In 2011, however, the city manager announced the city was “going to renege on its contractual obligation” which was previously promised and “used to induce the acceptance and retention of employment,” the lawsuit stated.
Since July 2011, the employees have had to pay part of the 8% employee pension contribution, with the city’s goal being for the employees to eventually pick up the full 8%.
According to City Manager Mark Scott, the practice is becoming standard in the public sector as cities across California look for ways to save money. For Burbank, the method has reportedly translated into hundreds of thousands of dollars’ worth of savings, Scott said.
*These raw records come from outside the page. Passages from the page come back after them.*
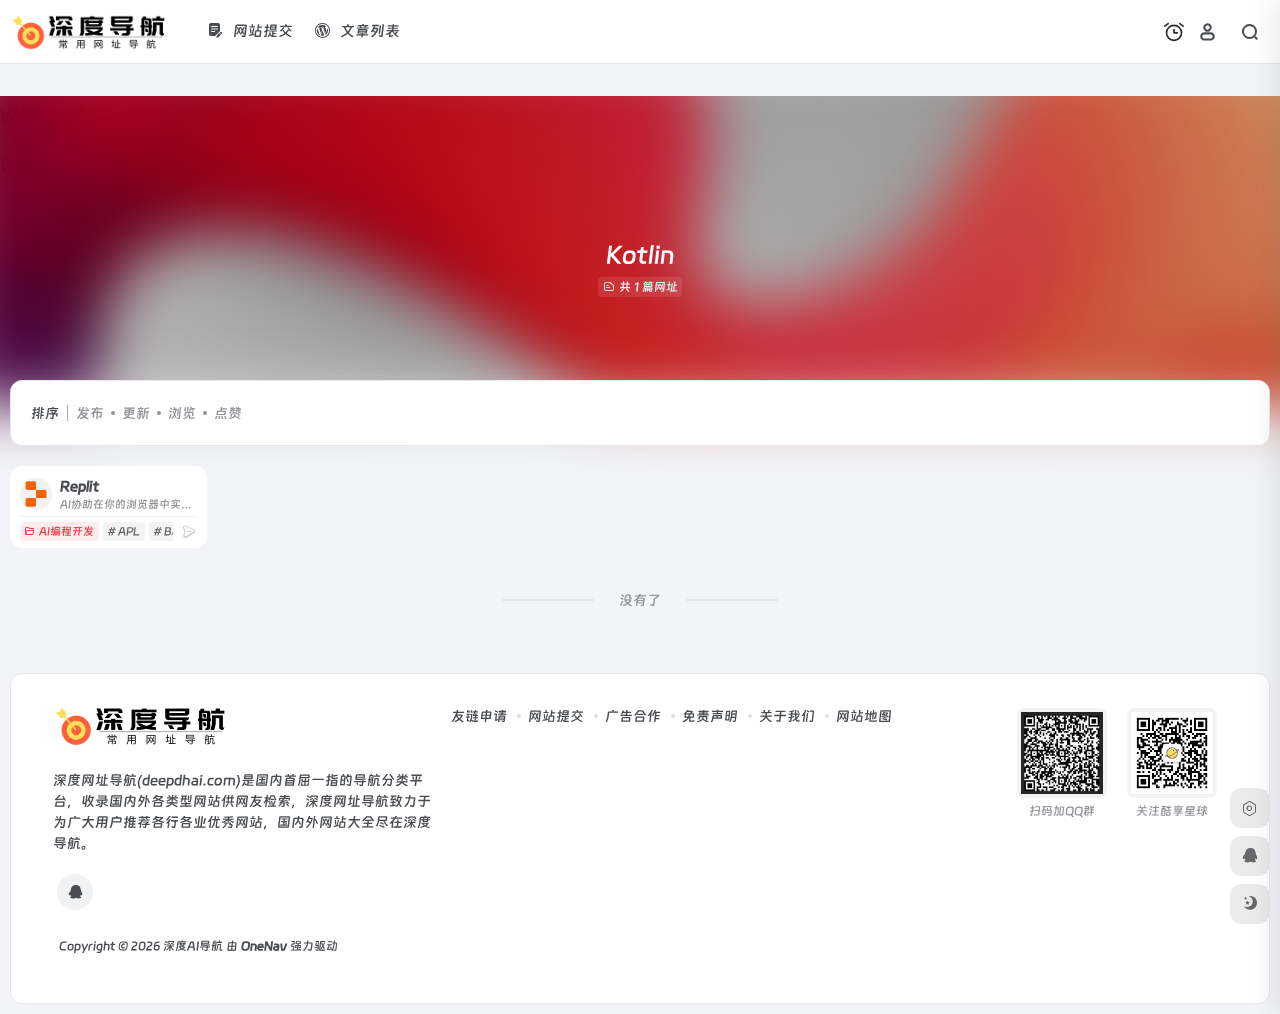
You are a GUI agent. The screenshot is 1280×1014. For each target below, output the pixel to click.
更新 (136, 413)
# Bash (171, 531)
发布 (90, 413)
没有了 (640, 600)
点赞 (228, 413)
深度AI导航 (193, 946)
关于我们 (787, 716)
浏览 (182, 413)
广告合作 (633, 716)
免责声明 (710, 716)
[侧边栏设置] (1250, 808)
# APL (123, 531)
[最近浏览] (1174, 32)
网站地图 (864, 716)
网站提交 (556, 716)
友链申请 (479, 716)
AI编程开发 (66, 531)
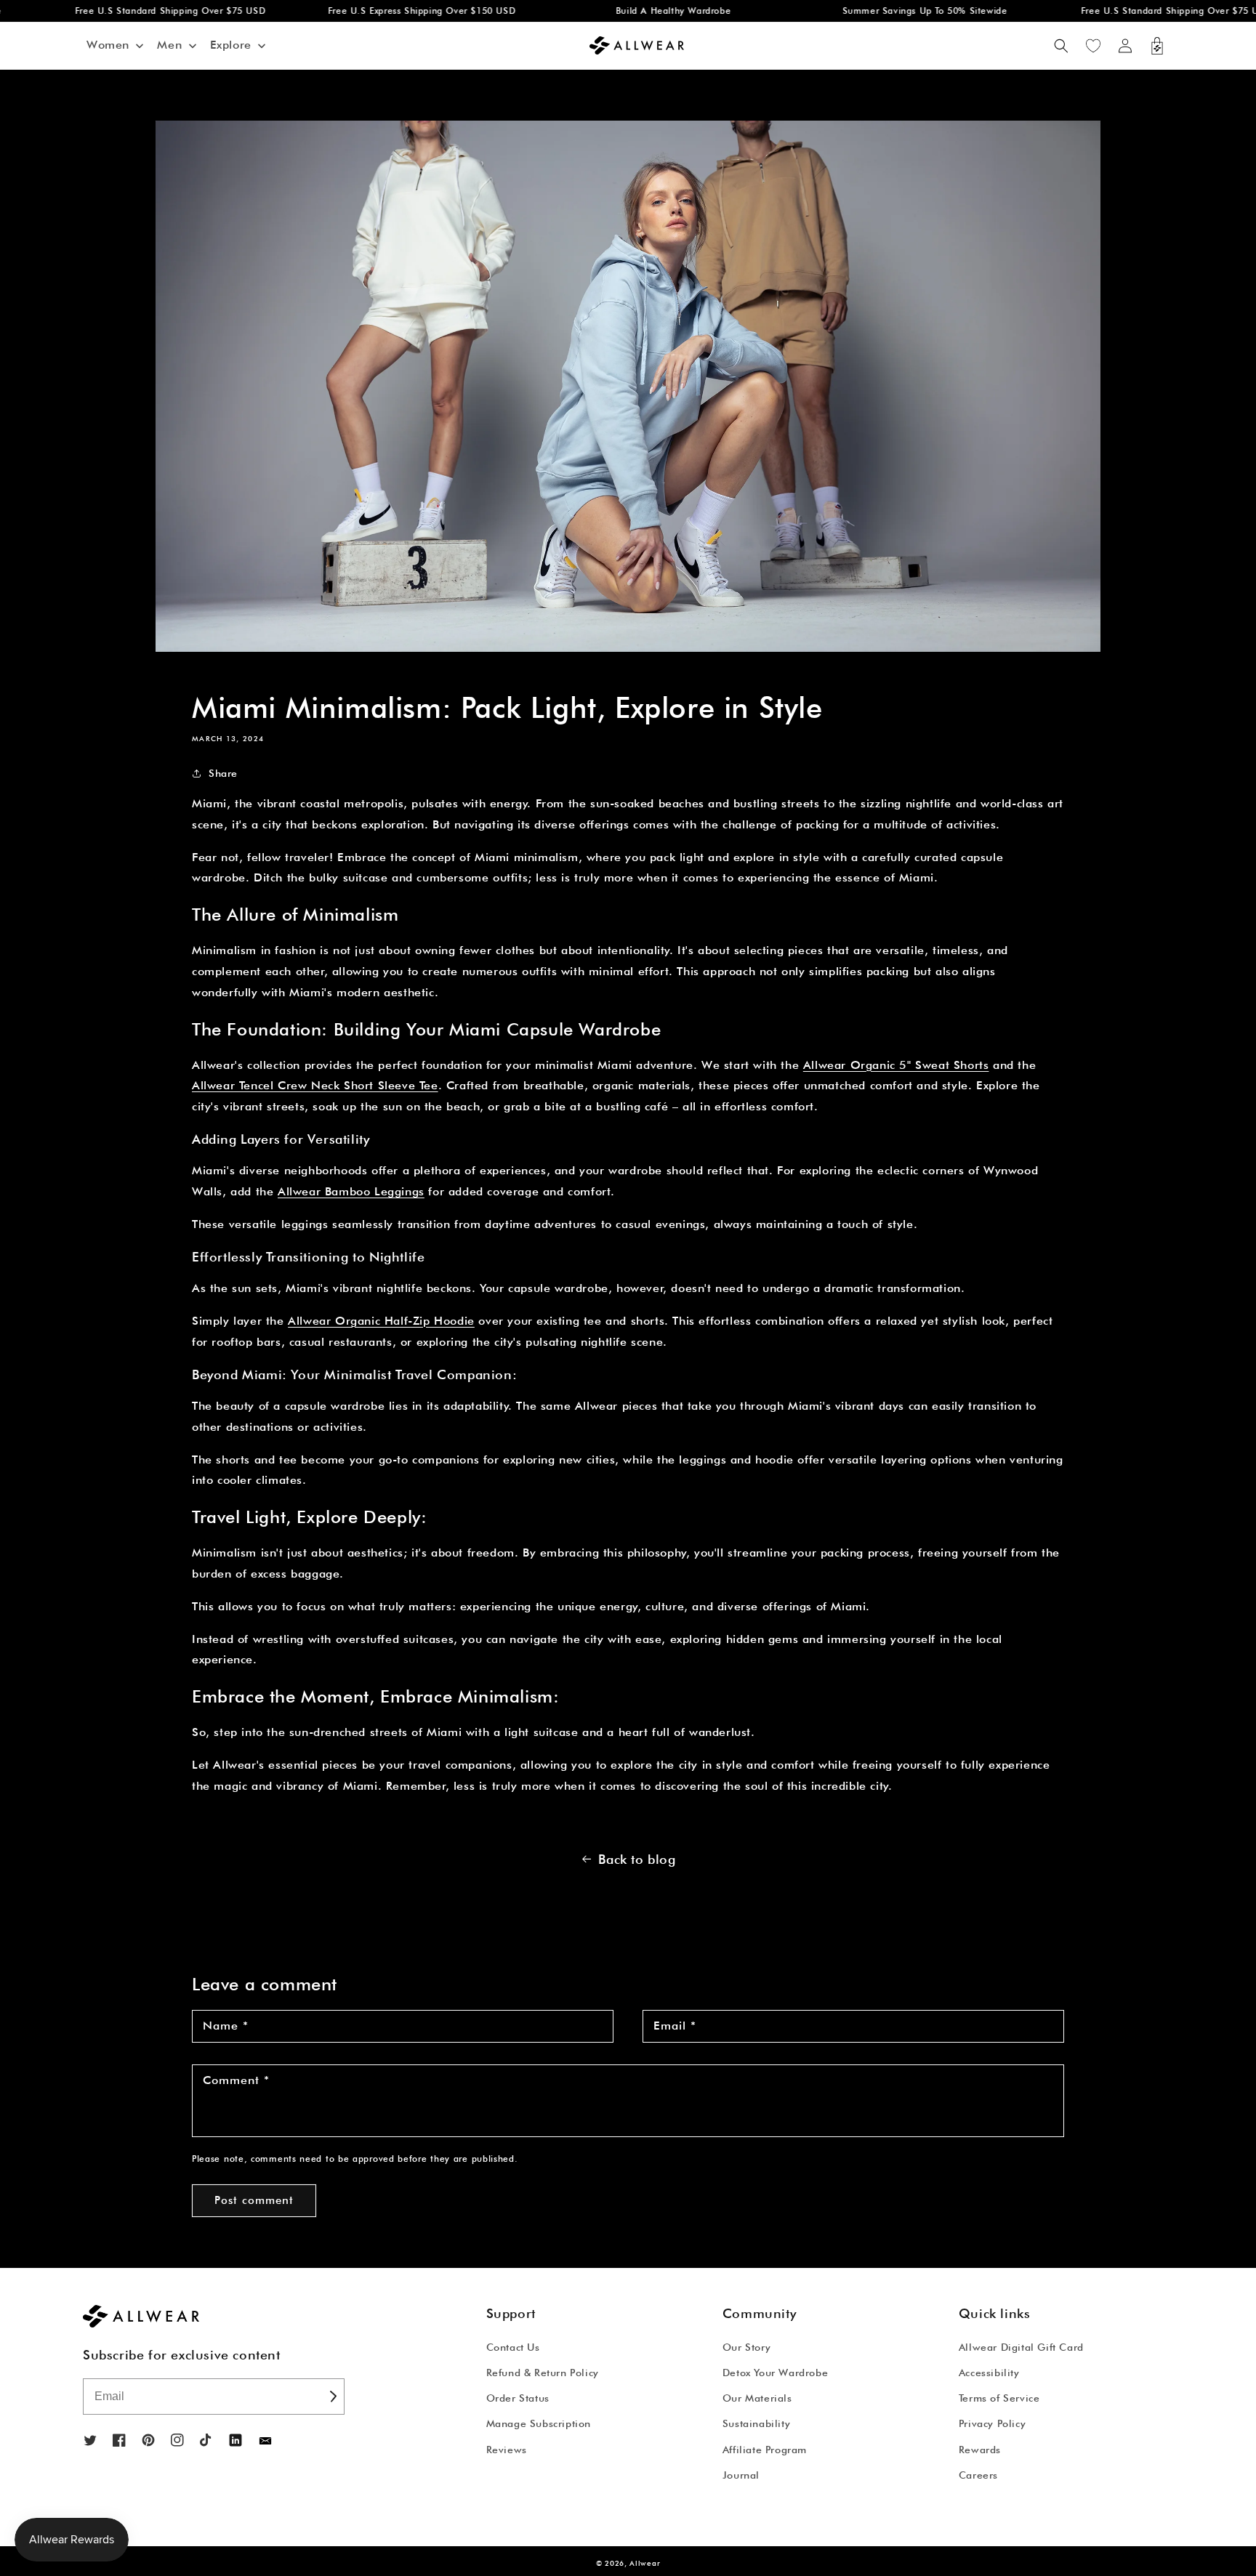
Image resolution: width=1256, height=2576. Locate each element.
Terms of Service (999, 2398)
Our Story (746, 2347)
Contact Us (513, 2347)
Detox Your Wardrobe (775, 2372)
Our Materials (757, 2398)
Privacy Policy (992, 2423)
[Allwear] (265, 2441)
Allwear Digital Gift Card (1021, 2347)
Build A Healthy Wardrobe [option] (635, 10)
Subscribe (332, 2396)
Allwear (644, 2563)
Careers (978, 2475)
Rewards (980, 2449)
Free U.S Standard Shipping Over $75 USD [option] (132, 10)
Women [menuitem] (107, 45)
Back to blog (636, 1859)
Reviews (506, 2449)
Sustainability (756, 2423)
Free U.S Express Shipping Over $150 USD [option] (384, 10)
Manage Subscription (538, 2423)
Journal (741, 2475)
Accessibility (989, 2372)
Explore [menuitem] (230, 45)
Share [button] (223, 773)
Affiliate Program (764, 2449)
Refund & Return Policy (542, 2372)
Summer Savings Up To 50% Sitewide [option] (887, 10)
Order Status (518, 2398)
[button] (1061, 46)
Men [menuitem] (169, 45)
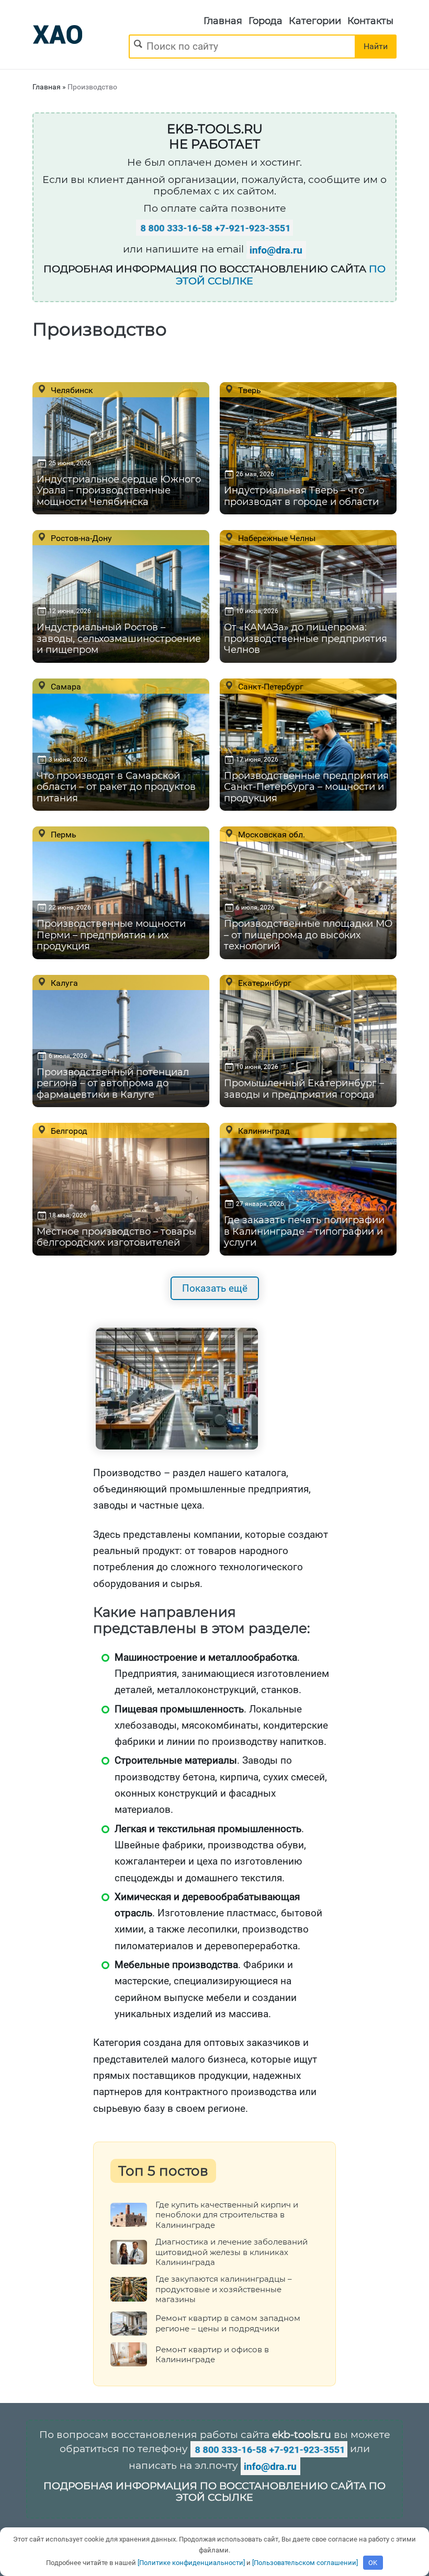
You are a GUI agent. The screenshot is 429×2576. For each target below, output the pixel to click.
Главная (223, 21)
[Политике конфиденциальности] (191, 2563)
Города (266, 21)
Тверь (248, 390)
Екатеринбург (263, 982)
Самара (65, 686)
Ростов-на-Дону (80, 538)
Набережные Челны (275, 538)
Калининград (263, 1130)
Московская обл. (270, 834)
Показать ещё (214, 1288)
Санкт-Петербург (269, 686)
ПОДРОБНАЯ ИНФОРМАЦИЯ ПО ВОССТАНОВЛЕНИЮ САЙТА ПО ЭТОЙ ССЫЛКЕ (214, 2492)
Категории (315, 21)
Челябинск (71, 390)
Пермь (62, 834)
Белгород (68, 1130)
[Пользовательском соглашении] (305, 2563)
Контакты (370, 21)
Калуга (63, 982)
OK (372, 2563)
“Being able to make these agreements with virtually all our bargaining units has allowed the city to stay solvent to the point where we haven’t had to reduce service levels like so many other cities have,” Scott said.
He added that the city was “very unhappy” about the lawsuit, which came as a shock.
“It’s an expensive way to try to have a conversation,” he said.
But the union argued that the requirement is illegal, and reduces its members’ salaries and retirement benefits.
“Once the city attorneys performed services in reliance on the city’s contractual promise to provide the PERS benefits on retirement, the city is contractually bound to honor that obligation,” the lawsuit states.
The union is seeking recovery of the “wrongfully deducted monies,” plus interest, along with a declaration that the city’s action is illegal and injunctive relief prohibiting the practice in the future, according to the lawsuit. The lawsuit lists five causes of action, including breach of contract.